Enquanto está todo mundo brigando por causa de Teoria Racial Crítica na Tuscarora High, aparentemente falta quem brigue por Matemática, Literatura, História, Ciências e assemelhados. Quer dizer, mais ou menos todo mundo porque as famílias dos alunos asiáticos parecem ter alguma poção mágica que faz com que eles não sejam contaminados.

No comparativo, é óbvio que a maior parte da queda não tem a ver com o currículo escolar, mas com a perda tida por todas as crianças com a interrupção de aulas devido à pandemia. Estudantes asiáticos também tiveram queda, mas pararam num degrau mais alto que o da média dos demais antes da pandemia. Ao comparar a Tuscarora High com outras escolas públicas da mesma área também verificamos queda. Vamos aos gráficos.

Em matemática, a escola esteve sempre perto do nível do Estado e abaixo das escolas da mesma região, exceção feita aos estudantes negros, que eram superiores aos de outras escolas. Houve uma queda brusca para todos, mas maior para Tuscarora. Se a política é afirmativa, meninas, negros e espânicos deveriam ter melhorado mais que os outros. Ocorreu o oposto. Todo mundo piorou, mas para eles ficou ainda pior. Brancos também pioraram e foram ultrapassados em proficiência pelos asiáticos.

Antes da pandemia, Tuscarora estava abaixo da média das escolas da região em ciências, mas com algumas diferenças. Estudantes mulheres e negros estavam numa média mais alta que as escolas da região e inclusive maior que dos estudantes asiáticos da própria escola. Todos perderam aproveitamento com a pandemia, mas quem perdeu mais? Meninas e negros, que não são mais melhores que a média da região e ficaram abaixo dos asiáticos.

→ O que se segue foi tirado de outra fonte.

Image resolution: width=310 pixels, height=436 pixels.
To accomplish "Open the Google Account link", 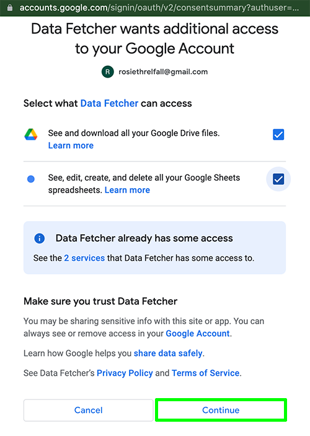I will point(198,334).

É evidente que não se pode creditar toda a piora no ensino, além do mais durante a loucura em que vivemos, à mudança no currículo. Mas o ponto aqui é outro. Este novo currículo deveria justamente promover o que é chamado lá de "equidade", ou seja, suprir o que falta àqueles que supostamente seriam os oprimidos. Ocorre que, naquela escola, negros e mulheres já eram melhores que a média dos colegas e da própria região e eles são os que mais perderam. Aliás, deixaram de liderar em alguns casos.

Diante dos resultados, não sei quais seriam os argumentos. De que forma negros e mulheres oprimidos estão sendo beneficiados por um sistema em que a performance escolar deles é diminuída? Pouco importa qual seja o discurso e a teoria para convencerem a introdução de teorias críticas no currículo. No local em que esse debate virou uma batalha campal todos perderam, principalmente negros e mulheres. Asiáticos conseguiram segurar um pouco a derrocada.

Sinceramente, fica difícil enxergar uma mudança curricular para favorecer alunos estruturalmente oprimidos que piora a performance escolar deles. O melhor para sair da opressão seria a melhora educacional. Num mundo ideal seria aquela capaz de dar a todos o mesmo ponto de partida em termos de preparo básico. Ocorre que, quando a ideia é destruir todas as estruturas, perde-se a noção até do ponto de partida. Os oprimidos pelo sistema são também oprimidos por quem diz ser contra essa dinâmica.